+189 We can find the maximum and minimum of \(y = \frac{x + 1}{x^2 - x + 1}\) by taking the derivative and determining what x-values make the derivative zero. To be honest, I always have trouble remembering the derivative quotient rule. I have to rehearse "Low D-High minus High D-Low" so that I can recall the derivative quotient rule every time!
\(y = \frac{x + 1}{x^2 - x + 1} \\ \frac{\text{d}y}{\text{d}x} = \frac{(x^2 - x + 1)(1) - (x + 1)(2x - 1)}{(x^2 - x + 1)^2} \\ \frac{\text{d}y}{\text{d}x} = \frac{x^2 - x + 1 - (2x^2 - x + 2x - 1)}{(x^2 - x + 1)^2} \\ \frac{\text{d}y}{\text{d}x} = \frac{x^2 - x + 1 - 2x^2 -x + 1}{(x^2 - x + 1)^2} \\ \frac{\text{d}y}{\text{d}x} = \frac{-x^2 -2x + 2}{(x^2 - x + 1)^2}\)

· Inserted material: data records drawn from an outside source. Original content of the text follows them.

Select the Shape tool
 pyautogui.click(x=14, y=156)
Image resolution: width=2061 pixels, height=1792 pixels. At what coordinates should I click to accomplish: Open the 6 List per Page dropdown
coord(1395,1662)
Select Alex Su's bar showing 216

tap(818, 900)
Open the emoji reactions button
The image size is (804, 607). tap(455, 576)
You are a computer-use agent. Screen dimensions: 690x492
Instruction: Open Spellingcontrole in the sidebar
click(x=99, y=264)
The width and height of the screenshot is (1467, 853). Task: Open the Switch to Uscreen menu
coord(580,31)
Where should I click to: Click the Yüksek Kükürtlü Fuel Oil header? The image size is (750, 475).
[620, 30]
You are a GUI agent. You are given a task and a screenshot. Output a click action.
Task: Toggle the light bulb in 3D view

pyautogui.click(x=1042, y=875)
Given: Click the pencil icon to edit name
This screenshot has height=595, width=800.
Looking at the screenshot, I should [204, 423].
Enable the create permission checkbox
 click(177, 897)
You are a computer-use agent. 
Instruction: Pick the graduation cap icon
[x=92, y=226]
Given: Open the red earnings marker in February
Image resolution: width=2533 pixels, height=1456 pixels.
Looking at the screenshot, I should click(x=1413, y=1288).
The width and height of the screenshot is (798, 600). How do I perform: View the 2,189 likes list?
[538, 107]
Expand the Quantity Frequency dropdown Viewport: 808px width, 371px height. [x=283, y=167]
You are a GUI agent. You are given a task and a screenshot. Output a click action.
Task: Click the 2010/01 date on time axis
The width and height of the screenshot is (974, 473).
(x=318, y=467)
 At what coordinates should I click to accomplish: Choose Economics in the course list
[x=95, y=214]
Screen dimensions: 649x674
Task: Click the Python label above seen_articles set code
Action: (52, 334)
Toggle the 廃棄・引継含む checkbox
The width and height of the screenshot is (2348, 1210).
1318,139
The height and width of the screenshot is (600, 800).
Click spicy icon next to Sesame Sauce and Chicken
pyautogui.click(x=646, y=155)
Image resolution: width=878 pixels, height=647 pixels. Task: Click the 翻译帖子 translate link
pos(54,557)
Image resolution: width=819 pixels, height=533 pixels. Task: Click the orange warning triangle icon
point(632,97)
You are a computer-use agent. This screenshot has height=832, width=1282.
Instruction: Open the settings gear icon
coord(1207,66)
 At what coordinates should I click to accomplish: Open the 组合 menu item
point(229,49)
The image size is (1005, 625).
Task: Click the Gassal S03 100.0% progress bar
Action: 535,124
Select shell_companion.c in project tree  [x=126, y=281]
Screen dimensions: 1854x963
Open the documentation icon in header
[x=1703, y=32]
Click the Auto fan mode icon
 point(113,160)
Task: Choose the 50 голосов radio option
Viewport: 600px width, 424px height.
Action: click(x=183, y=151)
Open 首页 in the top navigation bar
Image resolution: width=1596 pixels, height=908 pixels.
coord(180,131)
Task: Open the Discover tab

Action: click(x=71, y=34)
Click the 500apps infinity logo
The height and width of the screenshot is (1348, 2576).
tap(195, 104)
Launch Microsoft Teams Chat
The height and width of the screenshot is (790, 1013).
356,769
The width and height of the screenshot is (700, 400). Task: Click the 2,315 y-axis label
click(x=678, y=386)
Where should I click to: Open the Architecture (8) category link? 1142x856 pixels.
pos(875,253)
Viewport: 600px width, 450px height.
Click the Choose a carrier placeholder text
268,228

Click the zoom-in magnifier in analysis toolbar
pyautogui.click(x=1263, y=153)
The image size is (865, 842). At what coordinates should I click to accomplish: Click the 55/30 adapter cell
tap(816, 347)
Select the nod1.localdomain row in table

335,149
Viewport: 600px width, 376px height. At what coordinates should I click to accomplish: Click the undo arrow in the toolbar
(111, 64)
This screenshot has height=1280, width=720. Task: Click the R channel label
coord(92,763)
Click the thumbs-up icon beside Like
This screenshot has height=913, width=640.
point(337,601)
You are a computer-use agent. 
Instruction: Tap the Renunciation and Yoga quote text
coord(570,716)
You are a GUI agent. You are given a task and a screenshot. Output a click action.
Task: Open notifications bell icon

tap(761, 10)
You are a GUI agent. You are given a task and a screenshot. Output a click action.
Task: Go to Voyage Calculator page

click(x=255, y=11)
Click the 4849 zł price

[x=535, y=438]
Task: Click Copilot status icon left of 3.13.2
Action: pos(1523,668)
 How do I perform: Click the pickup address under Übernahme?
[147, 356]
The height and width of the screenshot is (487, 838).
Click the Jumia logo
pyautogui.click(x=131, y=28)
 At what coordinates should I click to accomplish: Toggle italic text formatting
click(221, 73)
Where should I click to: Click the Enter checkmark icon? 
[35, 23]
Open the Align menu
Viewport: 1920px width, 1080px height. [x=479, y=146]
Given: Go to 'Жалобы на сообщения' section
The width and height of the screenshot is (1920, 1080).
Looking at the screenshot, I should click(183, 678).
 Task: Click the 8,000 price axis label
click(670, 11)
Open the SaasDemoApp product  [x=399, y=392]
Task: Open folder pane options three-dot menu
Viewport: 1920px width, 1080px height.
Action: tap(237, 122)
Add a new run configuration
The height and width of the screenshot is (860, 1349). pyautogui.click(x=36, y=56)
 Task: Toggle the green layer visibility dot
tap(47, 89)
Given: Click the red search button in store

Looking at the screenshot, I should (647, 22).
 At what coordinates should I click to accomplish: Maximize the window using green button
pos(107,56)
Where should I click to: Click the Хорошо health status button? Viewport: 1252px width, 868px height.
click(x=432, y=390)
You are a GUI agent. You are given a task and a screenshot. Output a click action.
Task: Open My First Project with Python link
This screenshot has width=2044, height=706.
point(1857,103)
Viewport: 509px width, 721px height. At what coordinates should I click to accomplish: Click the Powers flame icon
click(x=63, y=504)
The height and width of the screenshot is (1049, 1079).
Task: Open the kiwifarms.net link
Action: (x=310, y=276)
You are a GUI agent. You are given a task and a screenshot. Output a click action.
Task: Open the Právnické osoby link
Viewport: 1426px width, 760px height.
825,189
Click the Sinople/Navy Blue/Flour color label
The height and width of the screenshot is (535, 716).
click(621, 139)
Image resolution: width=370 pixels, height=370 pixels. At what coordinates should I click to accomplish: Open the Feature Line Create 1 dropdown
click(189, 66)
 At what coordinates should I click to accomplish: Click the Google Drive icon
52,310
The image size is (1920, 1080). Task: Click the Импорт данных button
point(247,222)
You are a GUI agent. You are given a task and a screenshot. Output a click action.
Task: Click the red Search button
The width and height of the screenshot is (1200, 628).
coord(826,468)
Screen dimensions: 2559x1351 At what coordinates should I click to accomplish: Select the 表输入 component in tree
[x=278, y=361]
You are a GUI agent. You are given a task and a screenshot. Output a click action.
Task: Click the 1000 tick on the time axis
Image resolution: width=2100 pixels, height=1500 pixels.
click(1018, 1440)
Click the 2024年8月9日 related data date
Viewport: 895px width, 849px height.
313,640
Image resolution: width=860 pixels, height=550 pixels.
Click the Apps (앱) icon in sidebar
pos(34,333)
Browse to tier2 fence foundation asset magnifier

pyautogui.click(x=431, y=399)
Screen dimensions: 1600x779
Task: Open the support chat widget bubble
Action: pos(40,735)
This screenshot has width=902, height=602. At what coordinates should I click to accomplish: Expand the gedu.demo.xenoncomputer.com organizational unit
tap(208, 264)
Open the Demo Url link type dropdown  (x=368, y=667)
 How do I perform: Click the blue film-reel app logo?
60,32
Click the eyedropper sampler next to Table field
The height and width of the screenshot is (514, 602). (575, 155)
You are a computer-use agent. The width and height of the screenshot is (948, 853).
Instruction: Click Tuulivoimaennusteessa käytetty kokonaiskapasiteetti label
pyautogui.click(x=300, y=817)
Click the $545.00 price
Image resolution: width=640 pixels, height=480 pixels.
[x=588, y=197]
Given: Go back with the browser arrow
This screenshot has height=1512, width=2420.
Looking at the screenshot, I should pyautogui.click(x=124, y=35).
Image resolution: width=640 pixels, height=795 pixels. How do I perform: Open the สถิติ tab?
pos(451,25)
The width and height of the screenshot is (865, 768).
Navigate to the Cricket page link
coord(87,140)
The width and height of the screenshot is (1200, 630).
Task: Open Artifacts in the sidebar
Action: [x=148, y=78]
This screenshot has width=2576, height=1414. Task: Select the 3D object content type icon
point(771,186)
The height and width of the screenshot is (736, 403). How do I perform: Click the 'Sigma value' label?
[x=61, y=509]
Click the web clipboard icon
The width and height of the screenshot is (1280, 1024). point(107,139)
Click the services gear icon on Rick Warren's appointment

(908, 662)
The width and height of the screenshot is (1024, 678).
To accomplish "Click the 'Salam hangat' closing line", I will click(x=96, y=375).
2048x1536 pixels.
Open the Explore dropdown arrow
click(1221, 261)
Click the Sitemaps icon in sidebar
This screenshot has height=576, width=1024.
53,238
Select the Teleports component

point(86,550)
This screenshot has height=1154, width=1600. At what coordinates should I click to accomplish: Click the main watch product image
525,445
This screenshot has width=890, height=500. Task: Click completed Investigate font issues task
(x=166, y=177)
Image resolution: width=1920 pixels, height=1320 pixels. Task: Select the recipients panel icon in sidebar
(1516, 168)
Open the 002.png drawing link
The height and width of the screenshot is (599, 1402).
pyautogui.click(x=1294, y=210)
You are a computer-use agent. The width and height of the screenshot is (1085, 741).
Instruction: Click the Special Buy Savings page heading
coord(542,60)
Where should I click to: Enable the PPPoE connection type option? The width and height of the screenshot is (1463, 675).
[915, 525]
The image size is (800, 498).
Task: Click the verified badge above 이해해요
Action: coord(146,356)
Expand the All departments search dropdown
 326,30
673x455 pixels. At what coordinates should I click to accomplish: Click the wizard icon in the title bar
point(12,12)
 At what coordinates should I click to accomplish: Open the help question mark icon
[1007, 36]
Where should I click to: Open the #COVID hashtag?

Now that we have the derivative, we want to identify the critical points, which are the x-values of possible maxima and minima of this particular equation. This can be accomplished by setting the derivative to zero and solving for x.
\(\frac{-x^2 - 2x + 2}{(x^2 -x + 1)^2} = 0 \\ -x^2 -2x + 2 = 0 \\ x^2 + 2x = 2 \\ x^2 + 2x + 1 = 2 + 1 \\ (x + 1)^2 = 3 \\ |x + 1| = \sqrt{3} \\ x_1 = \sqrt{3} - 1 \text{ or } x_2 = -\sqrt{3} - 1\)
We have successfully identified that these x-values are potentials for extrema, but we still have to confirm that these x-values indeed are extrema of this rational function. To do this, we will identify the sign of the first derivative of the x-values to the left and right of the critical points. If the sign changes, then we have identified a maximum or minimum. Since we have found the zeroes of the rational function above, we can factor the numerator. The denominator is a squared quantity, so the quantity will always be positive over the real numbers.
\(\frac{(x-(-\sqrt{3} - 1)(x - (\sqrt{3} - 1))}{(x^2 -x + 1)^2}\)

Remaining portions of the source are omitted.